07/27/2005 12:00AM

Gate works, trainers, and sires keys to betting on 2-year-olds


ETOBICOKE, Ontario - Racing for 2-year-olds is in full swing at Woodbine, and there are many factors to consider when handicapping these races.

Maiden sprints for juveniles can be won or lost at the break, and it is important to keep in mind that first-time starters are the most susceptible to greenness at the start.

First-timers that draw the inside or outside post often break away from the field and toward the open space beside them, thereby losing valuable ground. A prime example of this occurred in the fifth race on July 17, when firsters Spiritwood and Run Justin Run both received significant betting support.

Spiritwood, the 2-1 favorite in the eight-horse field, broke toward the rail from the 1-hole, and got away about two lengths slowly. He subsequently moved up into a stalking position, before fading in the final furlong to end up fifth.

Run Justin Run broke outward from post 8, and gave the field about a one-length head start. He was in contention on the outside until the top of the stretch before retreating to finish a distant seventh.

Jockey Jim McAleney believes inexperience often leads to an awkward break with debuting runners.

"If a [first-time starter] breaks from the 1-hole or the extreme outside, they have a tendency to see all the action on their off side, and have an opportunity to move away from the field," McAleney said. "When they break in between horses, they have a greater tendency to break straight."

McAleney said that extensive gate schooling is the key to enabling a first-time starter to get away cleanly from any post position.

Spiritwood, a son of hot freshman sire El Corredor, merits serious consideration in his next start, since he should be better for the experience. His trainer, Josie Carroll, does considerably better second time out than first.

Other American-based freshman sires to look for in sprints include Forest Camp, who has already had a debuting juvenile winner at Woodbine this year; Ghostzapper's half-brother City Zip, a Grade 1 winner at 2; and Five Star Day, Trippi, Songandaprayer, Vision and Verse, and Delaware Township.

The first-year Ontario sires that figure to vie for the leading freshman sire honors in the province are Perigee Moon, One Way Love, and Trajectory.

Perigee Moon already has had a stakes-placed runner, Moon Worship, who was second to Vibank in the Clarendon Stakes. Moon Worship has many stakes opportunities in the future.

Perigee Moon won both of his starts as a 2-year-old, including a Group 3 race in Ireland. His dam, Lovlier Linda, won the Grade 1 Santa Margarita Invitational Handicap, and his half-brother Old Trieste won the Grade 2 Swaps Stakes. Perigee Moon is by the successful sire Hennessy, and his offspring have a license to handle most distances, and both dirt and turf.

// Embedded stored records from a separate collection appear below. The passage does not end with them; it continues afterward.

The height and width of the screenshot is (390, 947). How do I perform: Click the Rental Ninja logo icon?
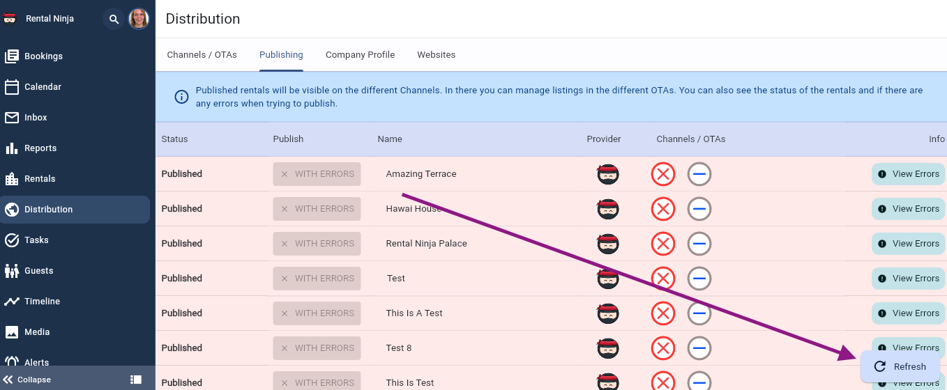point(10,19)

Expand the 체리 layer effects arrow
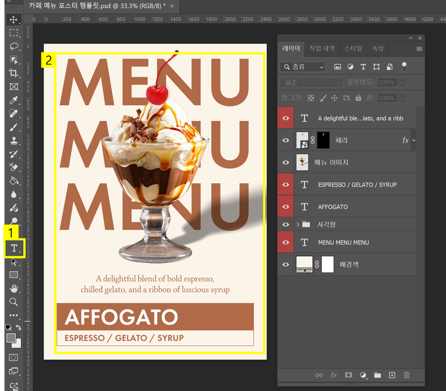pyautogui.click(x=414, y=140)
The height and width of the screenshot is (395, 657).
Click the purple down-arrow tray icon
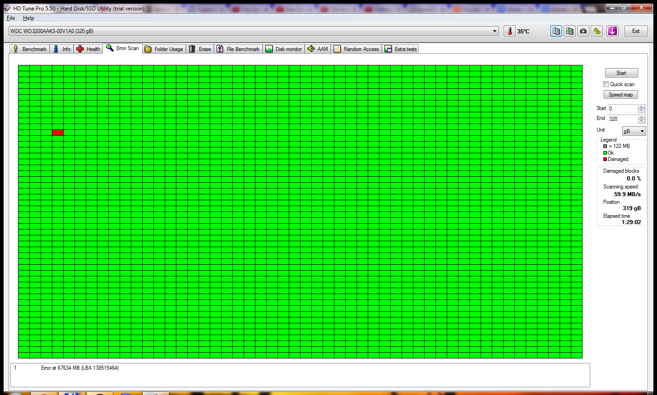pos(612,31)
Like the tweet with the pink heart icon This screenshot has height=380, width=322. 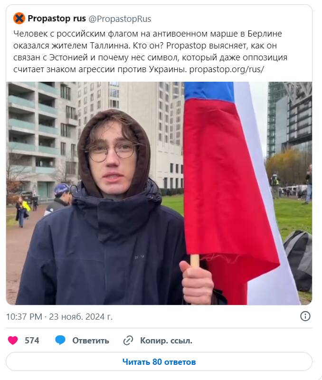(x=13, y=340)
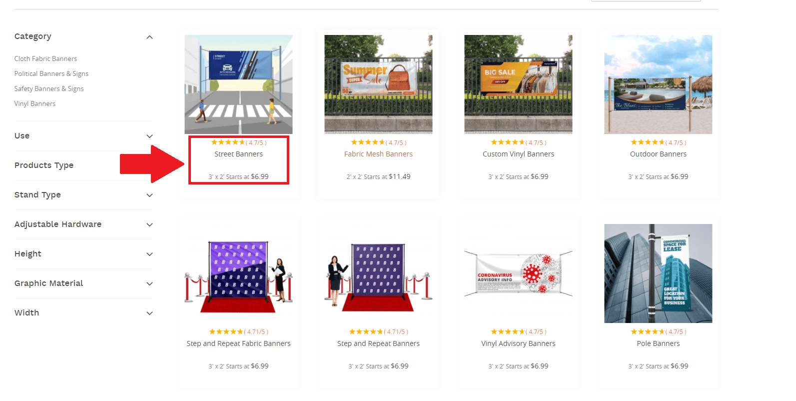Open the Fabric Mesh Banners thumbnail
Screen dimensions: 796x401
coord(378,85)
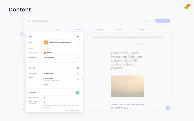The height and width of the screenshot is (121, 194).
Task: Click hamburger Menu icon in preview
Action: (x=143, y=44)
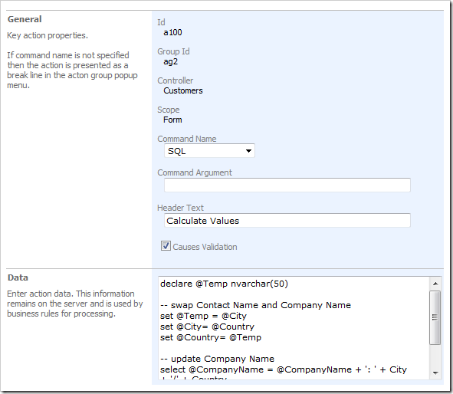Image resolution: width=453 pixels, height=394 pixels.
Task: Click the 'declare @Temp nvarchar(50)' line
Action: (224, 284)
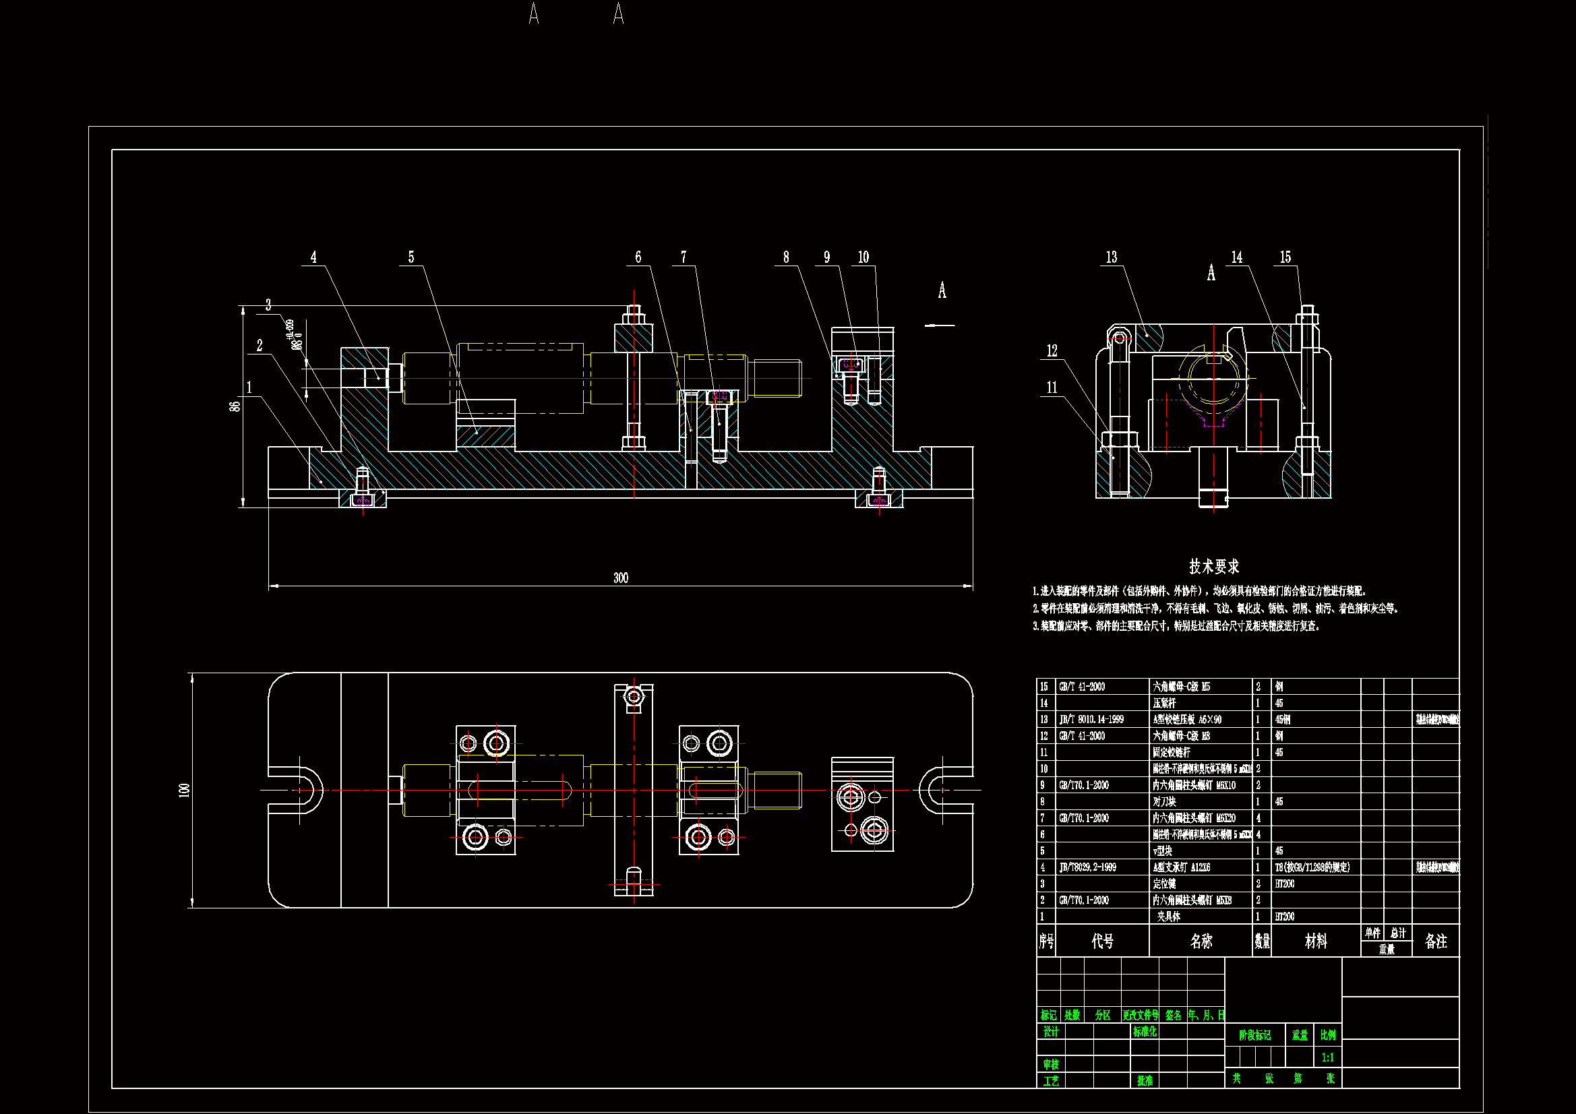This screenshot has width=1576, height=1114.
Task: Click part balloon number 5 in front view
Action: (411, 257)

One Way Love, a restricted stakes winner at 2 and 3, reached full bloom at 5, when he was voted champion sprinter and older horse in Canada. He recently produced a first-start winner, and many of his initial offspring will likely be precocious.

Trajectory, by popular sire of sires Gone West, was a late-developing miler who won the Seagram Cup Stakes at Woodbine during his 4-year-old campaign. He has had a longshot debut winner at this meet, but his progeny eventually might be at their best racing at middle distances.

Woodbine trainers who have excelled with debuting 2-year-olds in recent years include Mark Casse, Reade Baker, Bob Tiller, Scott Fairlie, Jake Nemett, Nick Gonzalez, John Ross, and Sid Attard.

Jockey David Clark, known for his success with babies since the mid-1970's, has won all five 2-year-old stakes run at the meeting. Other riders possessing a good record with 2-year-olds here this year include Emma Wilson, Corey Fraser, Patrick Husbands, and McAleney.